++++ Extracted text ++++

FIG. 9 shows a unit triangle 2 of projections 4, 6, 8 in close-packed triangular array, the individual projections being so spaced as to preclude any overlap of the ink from the dots due to ink spread 10, as defined by the dashed lines. This spread as indicated in FIG. 8 will be greater or lesser depending upon the ink composition utilized in the process, but, more importantly, upon the absorptivity of the paper. The relationship between the various arrays, and particularly the projection spacing, is shown in the various drawings, r equalling the radius of the projection, r' indicating the radius of the impression including ink spread. With the so-called slick papers common to the magazine field the ink spread will be correspondingly less than that expected with common newsprint. In a sense, however, the ink spread is of some value in the present invention since it permits a somewhat greater spacing between adjacent projections than would be the case with the less absorptive papers. The amount of ink spread can vary from close to zero in the case of slick paper to about 40 percent in the case of newsprint and newspaper ink.
The triangular array of FIG. 9 can yield a maximum saturation of 90.7 percent, this value being from two (for slick papers) to four (for newsprint) times as much as the saturation in the loosely-packed array of FIG. 10. The square array of FIG. 11 is capable of yielding a maximum of only 59.8 percent. The close-packed triangular array yields a significant advantage in color printing, wherein the degree of color saturation which is achievable heavily influences the fidelity of the color reproduction which can be attained.
It will be noted that in the unit cell 12 of the square array of FIG. 11 there appears to be a dot missing at the lower right-hand corner. This stems from the fact that only three colors are illustrated. In todays printing art, this site 14 is sometimes filled with a fourth color, although the fourth color is not necessary to achieve all of the color hues required in the final reproduction, providing the three colors are properly selected. While in the drawings and in the specification, reference is made to red (R), yellow (Y) and blue (B) for the sake of simplicity, according to fundamental physics, the proper colors would normally be magenta, yellow and cyan. Some mixture of the three basic colors may be used as the fourth color.
Although a combination of the three basic colors may be used, the usual practice is to occupy the unoccupied site 14 with black ink to reduce the amount of white background showing through the color thereby deceiving the eye of the viewer and leading to the belief that there is greater color saturation than actually exists. This technique is particularly effective when black ink is used in this location. The pseudo-saturation thus achieved would then amount to about 78.5 percent, which is still considerably less than that achieved with the triangular array of FIG. 9 and is accomplished, generally, only with the addition of a fourth color. In any event, the fact that this stratagem is used to gain less than a 20 percent addition in saturation is evidence in itself of its fundamental importance.

++++ Data section ++++

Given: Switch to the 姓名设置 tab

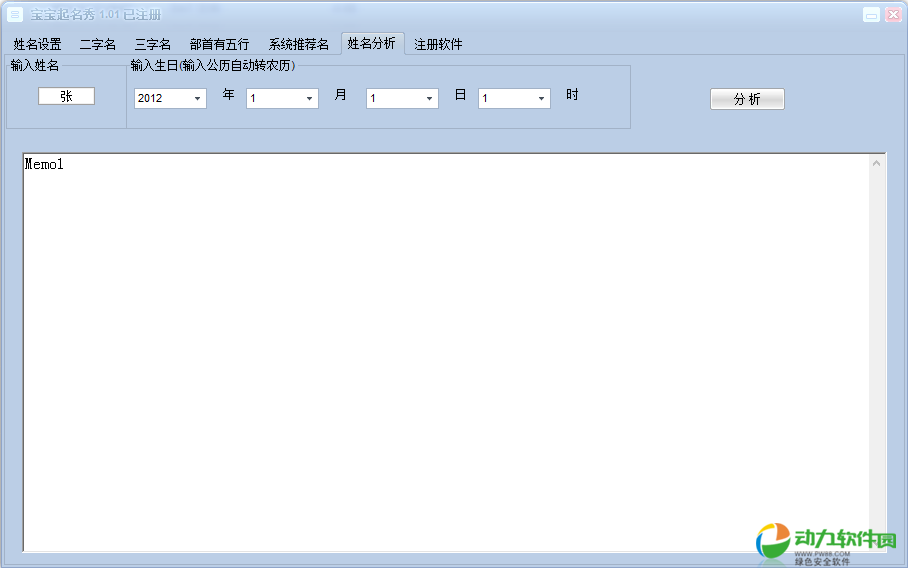Looking at the screenshot, I should point(37,44).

++++

• [Set tasks]
**a.** In the printing excerpt:
(i) What maximum saturation can the triangular array of FIG. 9 yield?
(ii) What colors would normally be the proper ones in place of red, yellow and blue?
(iii) How large can the ink spread get with newsprint and newspaper ink?
**b.** Can you copy the part of the printing excerpt starting at "The triangular array of FIG. 9 can" and ending at "can be attained.", word for word?

• [Results in order]
**a.**
(i) 90.7 percent
(ii) Magenta, yellow and cyan
(iii) About 40 percent

**b.**
The triangular array of FIG. 9 can yield a maximum saturation of 90.7 percent, this value being from two (for slick papers) to four (for newsprint) times as much as the saturation in the loosely-packed array of FIG. 10. The square array of FIG. 11 is capable of yielding a maximum of only 59.8 percent. The close-packed triangular array yields a significant advantage in color printing, wherein the degree of color saturation which is achievable heavily influences the fidelity of the color reproduction which can be attained.